Une préparation minutieuse

Présenter le Ballon d'or ne s'improvise pas. Si les lauréat-e-s savent qu'iels seront récompensé-e-s une dizaine de jours avant la cérémonie, Didier Drogba et Sandy Heribert ne connaissent pas le nom des vainqueur-e-s avant le jour J. "Nous donnons beaucoup d'interviews en amont de l'événement et nous ne voulons pas faire de gaffe, donc nous préférons être dans la confidence au dernier moment". Une semaine avant l'événement, le duo commence les répétitions.
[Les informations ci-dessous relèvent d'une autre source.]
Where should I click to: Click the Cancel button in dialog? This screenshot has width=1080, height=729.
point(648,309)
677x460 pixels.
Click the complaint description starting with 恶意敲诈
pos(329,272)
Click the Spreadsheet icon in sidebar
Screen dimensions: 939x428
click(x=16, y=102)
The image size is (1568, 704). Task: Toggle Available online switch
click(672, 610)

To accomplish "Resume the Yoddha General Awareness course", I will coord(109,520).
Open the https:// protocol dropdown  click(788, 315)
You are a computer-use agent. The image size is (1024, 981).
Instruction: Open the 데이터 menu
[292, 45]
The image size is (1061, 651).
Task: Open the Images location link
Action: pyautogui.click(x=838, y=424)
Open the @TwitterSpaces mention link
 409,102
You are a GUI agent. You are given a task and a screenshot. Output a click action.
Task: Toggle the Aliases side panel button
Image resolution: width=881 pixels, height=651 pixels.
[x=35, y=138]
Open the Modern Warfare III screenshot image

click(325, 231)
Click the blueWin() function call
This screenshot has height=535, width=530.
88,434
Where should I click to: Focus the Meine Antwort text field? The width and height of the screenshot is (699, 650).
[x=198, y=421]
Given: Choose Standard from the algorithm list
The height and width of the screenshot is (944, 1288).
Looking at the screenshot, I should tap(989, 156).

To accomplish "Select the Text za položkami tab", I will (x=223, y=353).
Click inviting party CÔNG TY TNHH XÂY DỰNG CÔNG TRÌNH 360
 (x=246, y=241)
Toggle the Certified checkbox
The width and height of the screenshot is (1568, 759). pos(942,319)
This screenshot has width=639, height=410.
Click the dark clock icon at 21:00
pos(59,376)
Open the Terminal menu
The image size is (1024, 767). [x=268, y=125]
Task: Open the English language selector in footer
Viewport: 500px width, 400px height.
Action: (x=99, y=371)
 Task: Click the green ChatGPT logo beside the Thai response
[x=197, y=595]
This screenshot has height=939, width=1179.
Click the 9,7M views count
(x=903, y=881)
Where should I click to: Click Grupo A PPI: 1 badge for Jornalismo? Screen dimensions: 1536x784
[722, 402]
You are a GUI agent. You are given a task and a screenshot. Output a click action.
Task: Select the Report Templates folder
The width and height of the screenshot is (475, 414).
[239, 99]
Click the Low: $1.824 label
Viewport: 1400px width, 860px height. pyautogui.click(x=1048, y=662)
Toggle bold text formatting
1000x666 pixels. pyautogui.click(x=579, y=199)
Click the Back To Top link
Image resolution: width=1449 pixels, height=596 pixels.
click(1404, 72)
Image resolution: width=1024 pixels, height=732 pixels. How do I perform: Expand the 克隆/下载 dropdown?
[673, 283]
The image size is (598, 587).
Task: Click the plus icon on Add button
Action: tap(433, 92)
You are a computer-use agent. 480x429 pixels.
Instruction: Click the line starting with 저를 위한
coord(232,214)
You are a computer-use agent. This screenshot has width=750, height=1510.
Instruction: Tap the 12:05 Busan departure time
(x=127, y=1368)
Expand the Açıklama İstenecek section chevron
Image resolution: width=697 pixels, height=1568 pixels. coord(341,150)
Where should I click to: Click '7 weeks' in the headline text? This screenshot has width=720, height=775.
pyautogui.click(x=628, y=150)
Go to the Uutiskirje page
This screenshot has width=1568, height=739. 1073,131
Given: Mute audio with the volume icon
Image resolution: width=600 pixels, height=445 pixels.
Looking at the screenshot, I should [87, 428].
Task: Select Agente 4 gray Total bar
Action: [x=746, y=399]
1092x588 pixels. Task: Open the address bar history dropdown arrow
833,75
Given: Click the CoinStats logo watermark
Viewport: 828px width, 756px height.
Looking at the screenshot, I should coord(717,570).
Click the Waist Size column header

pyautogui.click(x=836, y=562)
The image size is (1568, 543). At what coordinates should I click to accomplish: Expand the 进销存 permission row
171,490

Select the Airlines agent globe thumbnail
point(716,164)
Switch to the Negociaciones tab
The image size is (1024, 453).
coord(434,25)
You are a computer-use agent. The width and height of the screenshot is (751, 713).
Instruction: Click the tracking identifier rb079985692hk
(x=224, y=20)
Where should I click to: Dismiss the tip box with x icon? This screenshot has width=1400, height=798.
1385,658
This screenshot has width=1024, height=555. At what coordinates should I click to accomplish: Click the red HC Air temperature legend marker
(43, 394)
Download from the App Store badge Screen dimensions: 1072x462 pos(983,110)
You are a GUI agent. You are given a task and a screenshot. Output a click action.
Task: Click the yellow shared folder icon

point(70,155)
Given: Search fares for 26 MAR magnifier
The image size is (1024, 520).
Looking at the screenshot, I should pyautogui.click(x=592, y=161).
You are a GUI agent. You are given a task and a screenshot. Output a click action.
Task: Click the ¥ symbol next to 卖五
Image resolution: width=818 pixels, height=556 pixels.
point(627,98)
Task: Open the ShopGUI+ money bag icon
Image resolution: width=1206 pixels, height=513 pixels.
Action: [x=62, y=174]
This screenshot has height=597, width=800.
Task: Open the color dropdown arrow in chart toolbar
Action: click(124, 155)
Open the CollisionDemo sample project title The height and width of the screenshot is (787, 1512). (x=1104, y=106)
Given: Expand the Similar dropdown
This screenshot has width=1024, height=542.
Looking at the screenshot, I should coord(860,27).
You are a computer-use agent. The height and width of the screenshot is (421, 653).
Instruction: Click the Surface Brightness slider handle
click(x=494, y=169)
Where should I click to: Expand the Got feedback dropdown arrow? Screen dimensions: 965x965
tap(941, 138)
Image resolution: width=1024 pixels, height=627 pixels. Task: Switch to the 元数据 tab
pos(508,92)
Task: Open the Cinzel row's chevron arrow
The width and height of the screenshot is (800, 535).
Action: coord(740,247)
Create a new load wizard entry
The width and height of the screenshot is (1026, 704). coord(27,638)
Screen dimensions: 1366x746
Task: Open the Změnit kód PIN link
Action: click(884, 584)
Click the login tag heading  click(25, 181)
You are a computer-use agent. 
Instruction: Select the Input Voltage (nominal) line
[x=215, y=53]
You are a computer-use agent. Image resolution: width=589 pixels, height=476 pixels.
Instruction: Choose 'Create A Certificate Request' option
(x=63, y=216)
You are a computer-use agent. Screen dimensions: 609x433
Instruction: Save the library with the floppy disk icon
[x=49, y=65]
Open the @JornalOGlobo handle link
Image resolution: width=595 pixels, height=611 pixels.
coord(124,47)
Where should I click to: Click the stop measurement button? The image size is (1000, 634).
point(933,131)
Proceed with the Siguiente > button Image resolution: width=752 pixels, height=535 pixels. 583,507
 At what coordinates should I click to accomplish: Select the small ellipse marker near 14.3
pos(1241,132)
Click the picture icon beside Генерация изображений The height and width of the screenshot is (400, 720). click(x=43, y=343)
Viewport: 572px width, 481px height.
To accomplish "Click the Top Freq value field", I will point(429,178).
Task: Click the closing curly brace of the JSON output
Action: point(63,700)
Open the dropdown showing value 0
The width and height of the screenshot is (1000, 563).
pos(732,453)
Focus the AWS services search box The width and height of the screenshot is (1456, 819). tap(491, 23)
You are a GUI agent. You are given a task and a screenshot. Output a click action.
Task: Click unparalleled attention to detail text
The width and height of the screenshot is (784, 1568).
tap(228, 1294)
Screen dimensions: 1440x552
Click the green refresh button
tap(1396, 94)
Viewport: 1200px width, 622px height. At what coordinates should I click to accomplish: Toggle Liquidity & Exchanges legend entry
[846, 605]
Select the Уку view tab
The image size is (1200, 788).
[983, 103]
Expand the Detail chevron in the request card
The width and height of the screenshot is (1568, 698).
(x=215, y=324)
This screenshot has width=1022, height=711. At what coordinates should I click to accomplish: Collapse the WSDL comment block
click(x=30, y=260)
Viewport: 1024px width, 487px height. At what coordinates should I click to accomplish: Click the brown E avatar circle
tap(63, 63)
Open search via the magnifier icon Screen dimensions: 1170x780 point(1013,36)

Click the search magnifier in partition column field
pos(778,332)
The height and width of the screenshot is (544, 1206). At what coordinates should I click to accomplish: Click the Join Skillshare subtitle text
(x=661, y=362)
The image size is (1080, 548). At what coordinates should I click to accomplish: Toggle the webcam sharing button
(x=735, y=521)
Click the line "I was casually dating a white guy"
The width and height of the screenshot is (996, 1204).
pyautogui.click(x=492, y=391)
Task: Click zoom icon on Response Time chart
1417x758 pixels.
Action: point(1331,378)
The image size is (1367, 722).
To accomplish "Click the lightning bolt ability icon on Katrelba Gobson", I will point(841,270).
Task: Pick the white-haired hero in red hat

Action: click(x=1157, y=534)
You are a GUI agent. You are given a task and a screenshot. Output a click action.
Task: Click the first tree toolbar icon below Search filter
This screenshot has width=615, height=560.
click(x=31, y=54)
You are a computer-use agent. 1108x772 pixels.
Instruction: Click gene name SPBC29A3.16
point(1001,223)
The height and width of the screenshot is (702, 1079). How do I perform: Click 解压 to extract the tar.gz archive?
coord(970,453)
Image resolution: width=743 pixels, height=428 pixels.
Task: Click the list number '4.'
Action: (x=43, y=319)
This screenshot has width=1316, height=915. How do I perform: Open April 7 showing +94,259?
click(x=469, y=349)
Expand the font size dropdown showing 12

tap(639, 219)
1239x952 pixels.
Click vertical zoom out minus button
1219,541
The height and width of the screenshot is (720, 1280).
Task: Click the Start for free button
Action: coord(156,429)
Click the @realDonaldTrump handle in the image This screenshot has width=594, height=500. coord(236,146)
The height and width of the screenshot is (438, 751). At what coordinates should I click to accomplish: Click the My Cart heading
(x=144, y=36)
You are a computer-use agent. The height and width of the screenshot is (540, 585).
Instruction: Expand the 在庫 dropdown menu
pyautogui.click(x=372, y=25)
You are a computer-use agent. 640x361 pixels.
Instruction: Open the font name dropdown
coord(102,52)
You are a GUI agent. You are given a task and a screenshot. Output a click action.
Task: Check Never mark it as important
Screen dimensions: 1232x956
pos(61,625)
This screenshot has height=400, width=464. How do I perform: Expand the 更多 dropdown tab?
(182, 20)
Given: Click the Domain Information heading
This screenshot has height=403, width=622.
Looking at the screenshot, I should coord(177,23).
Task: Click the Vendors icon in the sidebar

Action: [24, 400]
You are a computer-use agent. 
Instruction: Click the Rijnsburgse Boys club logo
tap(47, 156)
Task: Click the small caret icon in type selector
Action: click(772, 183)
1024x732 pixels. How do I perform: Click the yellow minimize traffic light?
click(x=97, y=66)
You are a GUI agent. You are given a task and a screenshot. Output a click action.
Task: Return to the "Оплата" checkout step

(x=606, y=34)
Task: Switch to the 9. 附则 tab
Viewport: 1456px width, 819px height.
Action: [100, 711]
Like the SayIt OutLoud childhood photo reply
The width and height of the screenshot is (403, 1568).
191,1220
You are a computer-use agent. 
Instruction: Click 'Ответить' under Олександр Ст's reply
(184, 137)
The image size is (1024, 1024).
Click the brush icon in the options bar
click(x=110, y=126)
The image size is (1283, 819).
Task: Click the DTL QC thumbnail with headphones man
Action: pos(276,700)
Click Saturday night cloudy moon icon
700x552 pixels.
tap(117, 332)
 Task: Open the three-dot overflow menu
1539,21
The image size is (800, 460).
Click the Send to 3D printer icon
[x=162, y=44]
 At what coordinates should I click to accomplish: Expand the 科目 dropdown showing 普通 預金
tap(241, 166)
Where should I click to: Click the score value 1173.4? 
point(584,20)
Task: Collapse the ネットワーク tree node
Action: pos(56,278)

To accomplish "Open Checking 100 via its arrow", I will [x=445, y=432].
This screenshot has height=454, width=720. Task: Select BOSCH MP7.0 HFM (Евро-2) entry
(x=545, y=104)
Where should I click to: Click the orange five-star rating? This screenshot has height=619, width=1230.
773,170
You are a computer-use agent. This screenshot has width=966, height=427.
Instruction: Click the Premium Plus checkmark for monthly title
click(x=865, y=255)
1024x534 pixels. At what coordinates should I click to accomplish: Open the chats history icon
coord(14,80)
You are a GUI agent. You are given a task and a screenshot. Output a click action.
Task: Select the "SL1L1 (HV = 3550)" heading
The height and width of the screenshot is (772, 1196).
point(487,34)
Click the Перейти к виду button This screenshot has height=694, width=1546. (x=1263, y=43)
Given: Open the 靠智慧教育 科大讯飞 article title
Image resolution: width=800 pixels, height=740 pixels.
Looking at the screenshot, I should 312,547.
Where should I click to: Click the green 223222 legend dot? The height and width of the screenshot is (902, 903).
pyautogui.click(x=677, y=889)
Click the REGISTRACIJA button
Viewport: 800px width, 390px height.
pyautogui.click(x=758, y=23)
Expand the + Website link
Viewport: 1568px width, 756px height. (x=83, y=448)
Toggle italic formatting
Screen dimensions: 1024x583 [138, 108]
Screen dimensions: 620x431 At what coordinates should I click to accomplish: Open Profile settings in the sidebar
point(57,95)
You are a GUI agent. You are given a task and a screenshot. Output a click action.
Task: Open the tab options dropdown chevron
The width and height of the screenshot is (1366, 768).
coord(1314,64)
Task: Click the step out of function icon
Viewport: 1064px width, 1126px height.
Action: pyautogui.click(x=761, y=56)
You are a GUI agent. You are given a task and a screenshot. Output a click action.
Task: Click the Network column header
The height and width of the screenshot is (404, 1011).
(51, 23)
Direction la rédaction de L'Équipe, qui depuis 2021 distribue France Football en supplément mensuel le deuxième samedi de chaque mois. "De 10h à 17h, on s'enferme pour lire les conducteurs, regarder les séquences, débriefer les images… À partir du jeudi, on répète avec le prompteur, puis le dimanche, c'est le filage technique sur la scène du Châtelet Enfin, le lundi après-midi, il est temps de passer à la répétition filmée", détaille Sandy Heribert. Ensuite, il est temps de passer à l'étape make up, d'enfiler les tenues de gala et il est déjà l'heure de fouler le tapis rouge. "Moi, je n'ai qu'une envie, c'est que l'on commence, mais il faut que je rattrape Didier Drogba s'il s'enfuie dans l'autre sens", s'esclaffe la journaliste. Un coup d'œil dans le public pour localiser son mari, et c'est parti pour un live entrecoupé de "surprises" (l'année dernière, le chanteur italien Andrea Bocelli avait assuré l'animation musicale de la soirée). Pour la 67ème édition du Ballon d'or, Sandy Heribert ne peut rien dévoiler de ce qui nous attend. Mais il y a fort à parier que le lundi 30 octobre 2023, les spectateur-rice-s passeront un très bon moment.